Our little community, deep in central Brittany, was hard-hit last weekend. On the afternoon of his 46th birthday, our friend Justin, a native of Plymouth, told his French wife, Cecile, that he didn’t feel well. Then he sat down, clutching his chest, and died. It was all over in less than a minute – a massive heart attack.
“There was nothing I could do to save him,” Cecile told me, in floods of tears.
Justin was a lovely man. A true innocent abroad, he had simple values and a generous heart. He leaves a 12-year-old boy, Gustave, a stalwart of his school’s basketball team, and Lilly, just two and a surprise late addition to the family.
The funeral service was quite an occasion. At least 150 mourners turned up, almost equally divided into English and French. Justin’s family, just off the boat from Plymouth, are evangelical and there was a strong religious element throughout the funeral. In response, one of Cecile’s cousins sang “Ave Maria”, and the Our Father – La prière du Seigneur – was recited in French, accompanied by much mumbling within the body of the faithful.
Widows and widowers are all too common in the expatriate community. A majority of Brits who turn up here start out in their fifties and sixties, and over time life takes its inevitable toll. Those who are left behind can find it difficult, especially if, as is usually the case, they don’t speak a word of French.
Brexit has added to the difficulties experienced by everyone from the UK living in the EU. Most of us in Brittany are still waiting to receive our titres de séjour, giving us the formal right to remain. French driving licenses are much harder to obtain but will soon be mandatory. Applications for citizenship can remain unresolved for years.
For the bereaved, the main challenge is much the same as they would face at home, with the added complication that they rarely know where to turn or to what they might, or might not, be entitled to.
My wife and I have a friend – let’s call her Sally – who at the age of 79 suffers from agoraphobia and since the death of her husband three years ago feels trapped in her home on the edge of a rather pretty village. Various friends take turns to look after her, but she is not an easy woman to please. She will only drink one particular white wine (from South Africa; she doesn’t like French wine) and one brand of madeleines, and only feels at home in the branch of Lidl that is furthest from her front door.
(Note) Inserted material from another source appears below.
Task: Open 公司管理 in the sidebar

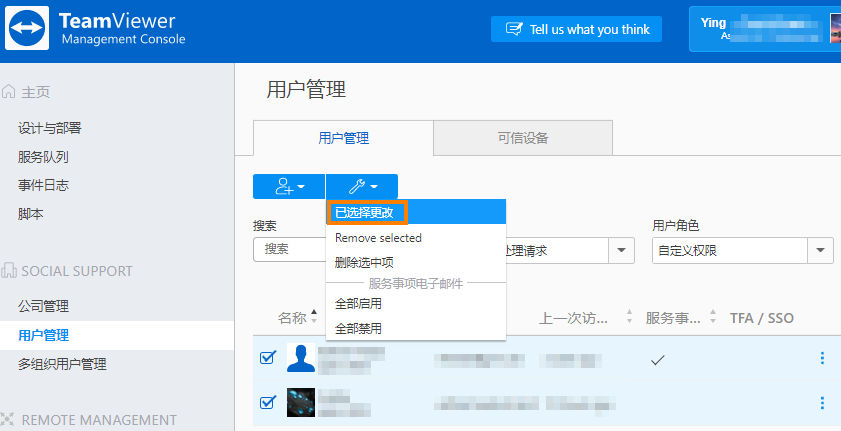Action: pos(43,306)
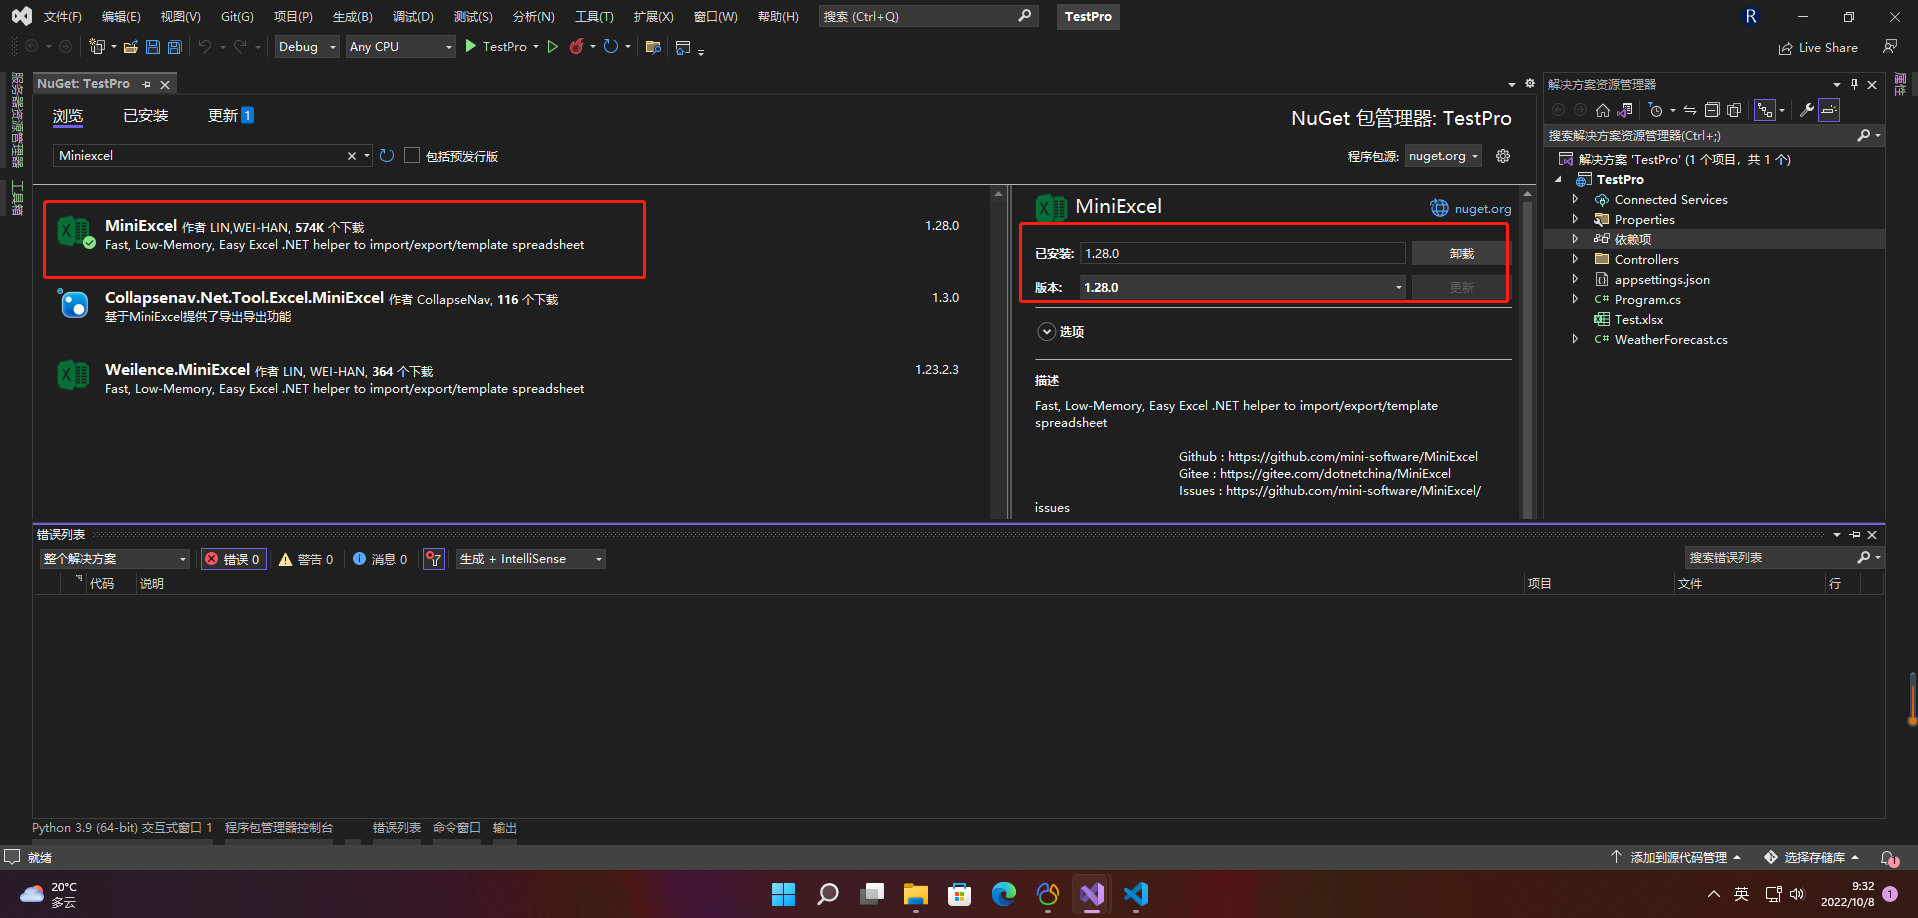
Task: Sync Solution Explorer with active document
Action: 1690,110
To this day, she doesn’t understand why the undertaker who organised her husband’s funeral expected to be paid.
Sally doesn’t drive, and in any case, has problems with her eyes. A couple of years back, she had cataracts removed, free of charge, in the hospital in Quimper, after waiting for no more than six weeks, but relied on her very patient, English-speaking doctor to get her through the experience without having a mental breakdown. Just last week, our optician, Pascal, who switched her paperwork around so that she was able to claim new distance glasses without having to fork out the cash, confided that giving her an eye test was not an experience he would wish to repeat. She hadn’t a clue what he was on about and left it to me to choose her frames, complaining afterwards as we left the shop (passing a Scotsman in his kilt squinting at an eye chart) that she would have preferred the frames from Italy that would have cost her 200 euros.
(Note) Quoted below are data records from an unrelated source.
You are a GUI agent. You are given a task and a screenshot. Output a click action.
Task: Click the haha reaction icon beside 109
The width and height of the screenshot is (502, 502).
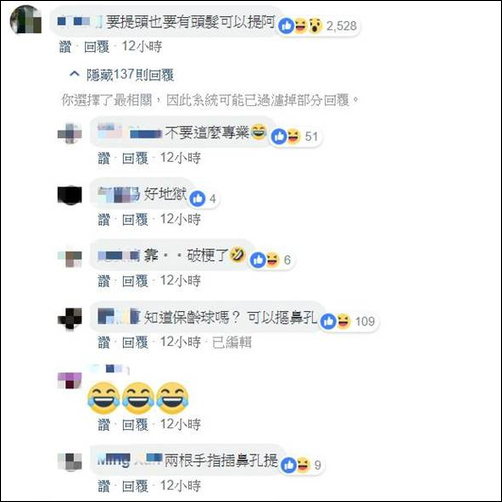pyautogui.click(x=343, y=321)
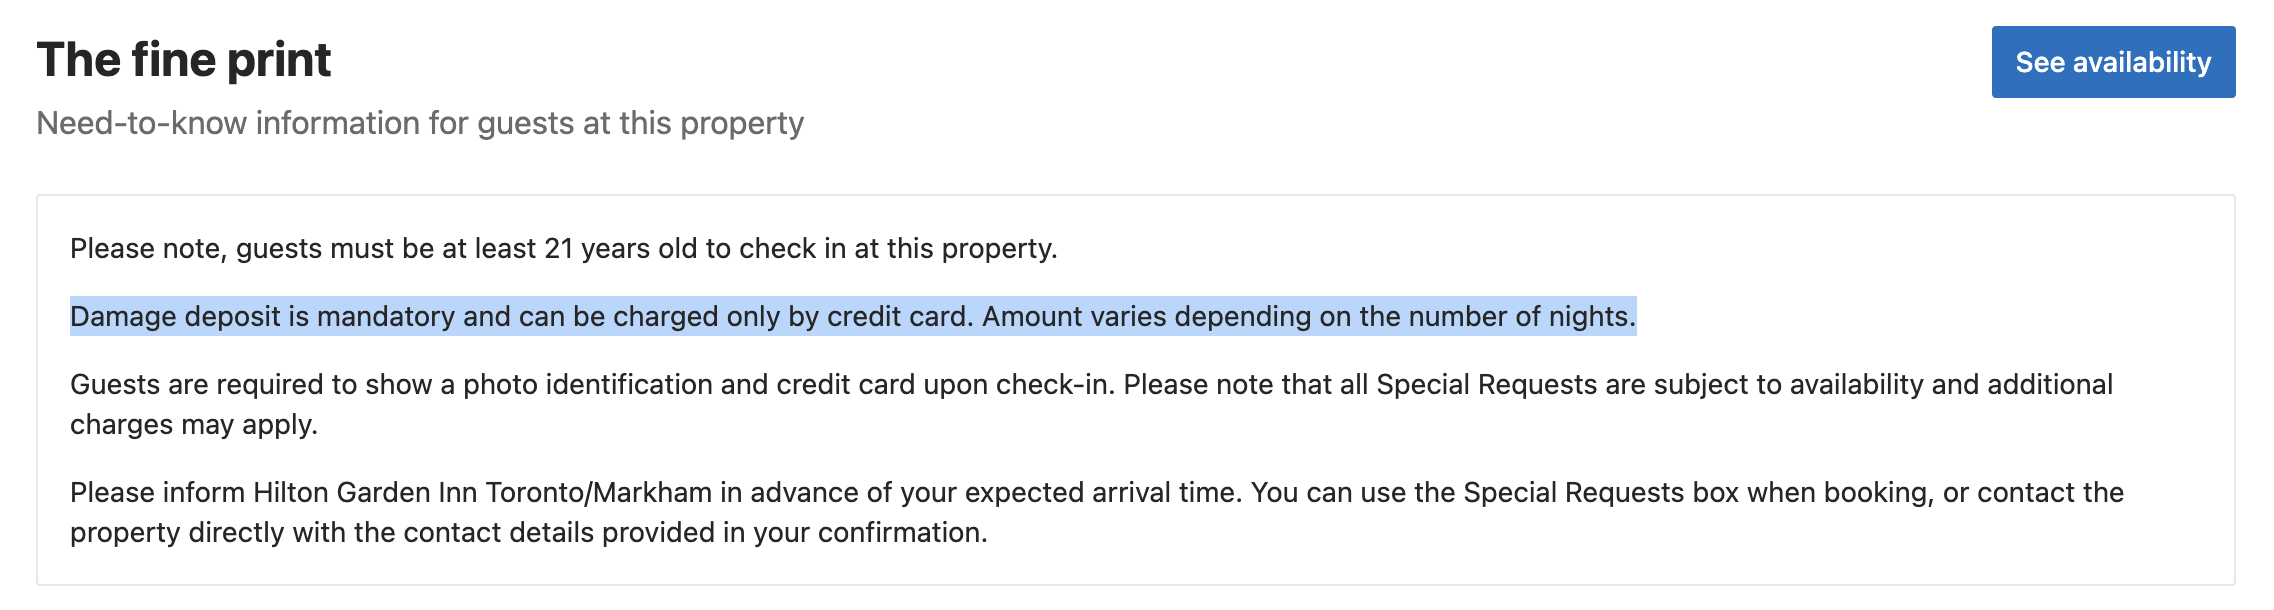Click the 21 years old age notice line

point(564,248)
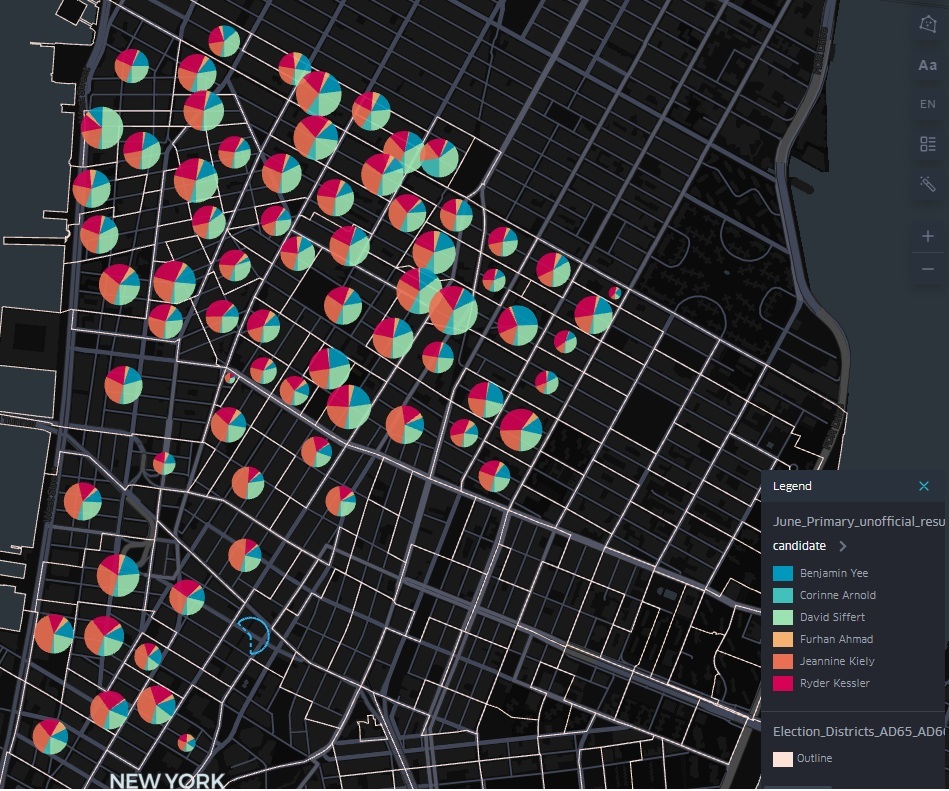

But it happens to all of us. As Sally says, “growing old ain’t for cissies”. Being in a foreign country just adds a further level of complexity.
The tragedy with Justin and Cecile is that they were young and had no reason to suspect that death was about to come calling. They had plans to start a new business this autumn, renting out rooms in their large home to French and English students wishing to learn each other’s language. Cecile, from Angers, on the Loire, is a qualified English teacher and Justin had a head for business. What happens now remains to be seen, but Cecile is a fighter and I’m sure she will come through in the end.
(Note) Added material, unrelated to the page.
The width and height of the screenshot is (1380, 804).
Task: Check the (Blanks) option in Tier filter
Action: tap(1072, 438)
It’s hard for her and hard for the children. Gustave was close to his father, with whom he always spoke in English. His cousins from Angers – handsome lads who acted as translators for Justin’s English family – did everything they could to support him during the days before and after the funeral. But they had to return home, leaving him to be comforted by his pals from school, who, as my wife observed, formed a protective peloton around him throughout the funeral.
Justin’s mother, sitting bolt upright in her chair, told us she had been “knocked for six” by the news that her son had died. But the face she put on was resolute. The body, she said, was just an overcoat. The soul lay beneath and they would meet again in heaven.
As she spoke, she looked down at her granddaughter, standing next to her French mamie, Bernadette, beneath a sign put up by Justin that read simply, “Home”. How do you tell a two-year-old girl that she will never see her daddy again?